I've asked folks on Samoa about the German period, expecting tales of woe, horror and resentment. But the answers have been pretty positive. The German era is remembered certainly as the most productive time the islands had seen - even though there was the slightly unseemly sounding "importation of cheap Chinese labor." They did this because, basically, they didn't want the Samoans involved in business. They regarded them as lesser beings, but largely left the islanders to go about their own business. Until they started complaining about colonial presence on their island. The Germans locked up the chiefs who dared complain.

But the predictable German efficiency took over and businesses thrived.

Remarkably, the German footprint is still gently visible in Samoa. Every morning there is a parade down to the police station for the playing of the national anthem and the raising of the flag. Yes, every morning. This reflects a practise of Governor Wilhelm Solf, who used to do much the same and prounounce new messages and information from his balcony at Government House, below. Solf is remembered as a man who understood, mimicked and wove the strong Samoan culture into his colonial government - including the ceremonial drinking of kava (more about which later). He managed to handle the then-remaining four titles (or tribes) with great diplomacy and bring them together, where there had always been fierce rivalry.

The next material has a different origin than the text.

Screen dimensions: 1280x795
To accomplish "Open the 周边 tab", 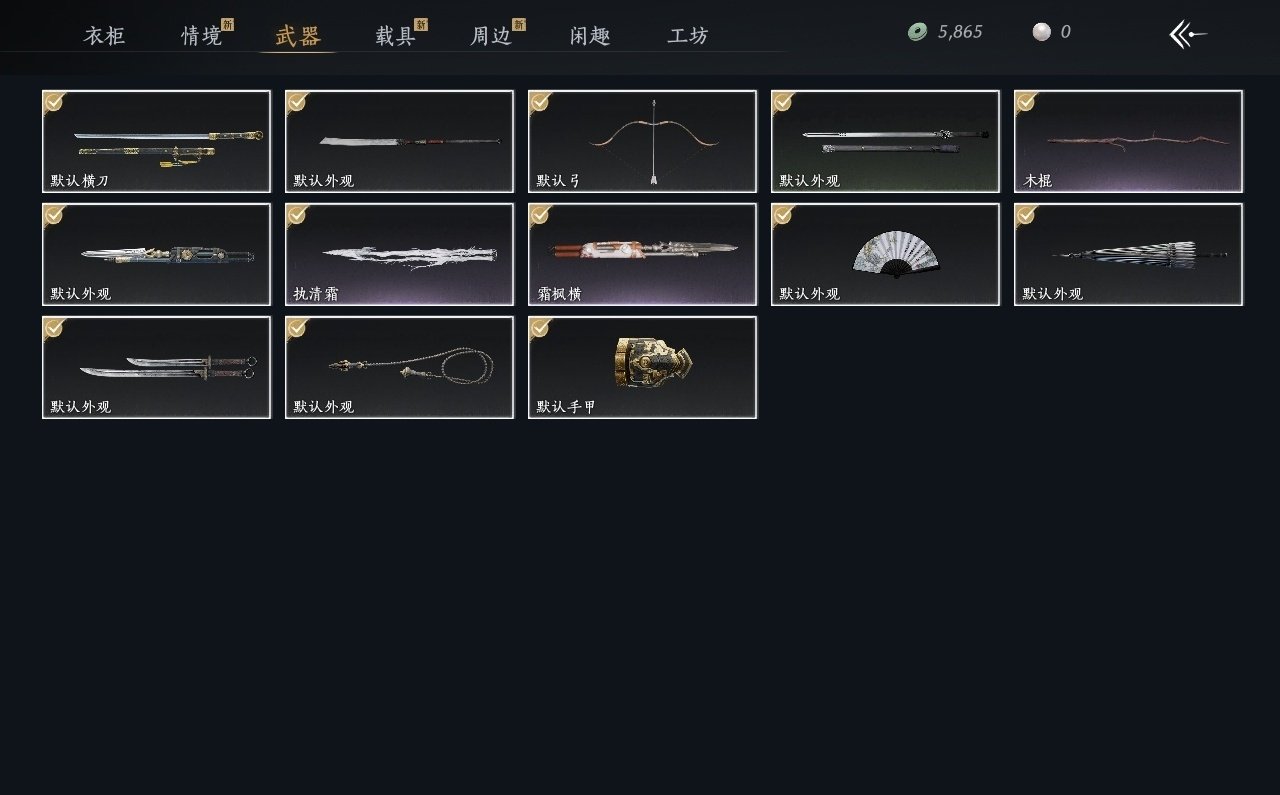I will 492,36.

An old German copra plantation.

The Germans built schools and roads, as they are wont to do, and Samoa became pretty much self-supporting. The agricultural remnants still remain. The lines of the coconut trees from the old copra plantations, while no longer tended to, are still discernible. In their day, the German plantations convinced Robert Louis Stevenson that Samoa was "a tamer force of nature," in part because of the plantations on the hill "with their countless regular avenue of palms."

"The achievement of the German regime in Samoa was not only that it inaugurated a central government and established peace and order," wrote Cyril McKay in "Samoana, A Personal Story of the Samoan Islands." "It constantly reminded the people that individual effort is essential for prosperity. The increase in agricultural production in the German period [that made possible public works] ... was remembered with gratitude for long afterwards".

The old Government House, from which the Germans administered Samoa, is vacant now. It's a beautiful old building overlooking the gorgeous harbor. The government is wrestling with what to do about the building. After the Germans left, the building, among other things, became the New Zealand High Commission and, if we know German architecture, it probably still has a few years of life left in it. (The picture at right shows the balcony from which the German Governor would frequently proffer his words of wisdom.)

While the Germans gave up Samoa to the New Zealanders without a fight on August 29, 1914, they did send a couple of armored cruisers to the area thereafter. But their realpolitik told them that, should they retake the islands, they would not be able to hold Samoa in a Pacific controlled by the allies. So they left again.

It was the last of many decisions they made about Samoa that seemed to have been eminently sensible.